WORK TO BE COMPLETED ▸ Please recast the part of the listing that opens with the line containing "I will coord(457,327)." and closes with the line containing "coord(229,452)" as a Markdown table with the columns Row and Listing line, numbering each line in order and leaving out blank lines.

+++ EXERCISE INPUTS +++

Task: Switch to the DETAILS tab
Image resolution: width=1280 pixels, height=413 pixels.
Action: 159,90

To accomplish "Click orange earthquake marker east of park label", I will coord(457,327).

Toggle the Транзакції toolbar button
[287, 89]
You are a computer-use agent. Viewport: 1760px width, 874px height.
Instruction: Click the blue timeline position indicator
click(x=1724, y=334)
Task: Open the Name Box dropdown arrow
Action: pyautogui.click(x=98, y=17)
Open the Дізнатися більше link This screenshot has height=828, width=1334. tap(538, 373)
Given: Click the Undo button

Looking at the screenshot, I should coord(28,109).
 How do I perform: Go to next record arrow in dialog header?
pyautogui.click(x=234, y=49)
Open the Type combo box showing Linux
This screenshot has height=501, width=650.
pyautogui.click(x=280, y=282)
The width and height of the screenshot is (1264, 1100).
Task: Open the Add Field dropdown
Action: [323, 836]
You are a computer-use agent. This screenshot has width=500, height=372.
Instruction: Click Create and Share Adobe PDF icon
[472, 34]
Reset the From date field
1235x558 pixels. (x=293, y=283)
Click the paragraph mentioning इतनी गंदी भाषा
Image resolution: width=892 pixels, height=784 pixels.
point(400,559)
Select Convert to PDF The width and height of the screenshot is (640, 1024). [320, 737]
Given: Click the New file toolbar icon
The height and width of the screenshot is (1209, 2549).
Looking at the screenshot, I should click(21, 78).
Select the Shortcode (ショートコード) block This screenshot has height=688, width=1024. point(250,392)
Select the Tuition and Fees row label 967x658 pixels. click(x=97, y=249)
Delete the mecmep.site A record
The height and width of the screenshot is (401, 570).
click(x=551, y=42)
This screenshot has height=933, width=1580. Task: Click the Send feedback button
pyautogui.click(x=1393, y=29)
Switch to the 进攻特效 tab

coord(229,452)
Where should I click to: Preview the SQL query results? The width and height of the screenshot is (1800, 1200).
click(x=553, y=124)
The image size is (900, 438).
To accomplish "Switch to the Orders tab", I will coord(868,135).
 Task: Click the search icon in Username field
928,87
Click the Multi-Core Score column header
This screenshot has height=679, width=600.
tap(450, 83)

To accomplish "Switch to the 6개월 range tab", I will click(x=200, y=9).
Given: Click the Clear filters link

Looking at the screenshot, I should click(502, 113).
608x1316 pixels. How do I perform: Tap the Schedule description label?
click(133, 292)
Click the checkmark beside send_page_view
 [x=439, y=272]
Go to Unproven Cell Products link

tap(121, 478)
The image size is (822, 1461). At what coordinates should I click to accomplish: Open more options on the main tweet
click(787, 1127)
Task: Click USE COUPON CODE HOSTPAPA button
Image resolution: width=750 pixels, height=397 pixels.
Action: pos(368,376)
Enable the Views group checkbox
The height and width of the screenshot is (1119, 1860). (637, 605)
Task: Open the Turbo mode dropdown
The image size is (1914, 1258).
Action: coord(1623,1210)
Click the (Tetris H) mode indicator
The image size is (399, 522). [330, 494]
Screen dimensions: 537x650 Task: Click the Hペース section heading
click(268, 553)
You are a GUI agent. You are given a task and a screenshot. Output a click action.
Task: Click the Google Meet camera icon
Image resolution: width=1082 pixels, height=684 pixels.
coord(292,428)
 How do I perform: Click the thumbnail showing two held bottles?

+++

OUTPUT OF THE TASK ▸
| Row | Listing line |
|---|---|
| 1 | To accomplish "Click orange earthquake marker east of park label", I will coord(457,327). |
| 2 | Toggle the Транзакції toolbar button |
| 3 | [287, 89] |
| 4 | You are a computer-use agent. Viewport: 1760px width, 874px height. |
| 5 | Instruction: Click the blue timeline position indicator |
| 6 | click(x=1724, y=334) |
| 7 | Task: Open the Name Box dropdown arrow |
| 8 | Action: pyautogui.click(x=98, y=17) |
| 9 | Open the Дізнатися більше link This screenshot has height=828, width=1334. tap(538, 373) |
| 10 | Given: Click the Undo button |
| 11 | Looking at the screenshot, I should coord(28,109). |
| 12 |  How do I perform: Go to next record arrow in dialog header? |
| 13 | pyautogui.click(x=234, y=49) |
| 14 | Open the Type combo box showing Linux |
| 15 | This screenshot has height=501, width=650. |
| 16 | pyautogui.click(x=280, y=282) |
| 17 | The width and height of the screenshot is (1264, 1100). |
| 18 | Task: Open the Add Field dropdown |
| 19 | Action: [323, 836] |
| 20 | You are a computer-use agent. This screenshot has width=500, height=372. |
| 21 | Instruction: Click Create and Share Adobe PDF icon |
| 22 | [472, 34] |
| 23 | Reset the From date field |
| 24 | 1235x558 pixels. (x=293, y=283) |
| 25 | Click the paragraph mentioning इतनी गंदी भाषा |
| 26 | Image resolution: width=892 pixels, height=784 pixels. |
| 27 | point(400,559) |
| 28 | Select Convert to PDF The width and height of the screenshot is (640, 1024). [320, 737] |
| 29 | Given: Click the New file toolbar icon |
| 30 | The height and width of the screenshot is (1209, 2549). |
| 31 | Looking at the screenshot, I should click(21, 78). |
| 32 | Select the Shortcode (ショートコード) block This screenshot has height=688, width=1024. point(250,392) |
| 33 | Select the Tuition and Fees row label 967x658 pixels. click(x=97, y=249) |
| 34 | Delete the mecmep.site A record |
| 35 | The height and width of the screenshot is (401, 570). |
| 36 | click(x=551, y=42) |
| 37 | This screenshot has height=933, width=1580. Task: Click the Send feedback button |
| 38 | pyautogui.click(x=1393, y=29) |
| 39 | Switch to the 进攻特效 tab |
| 40 | coord(229,452) |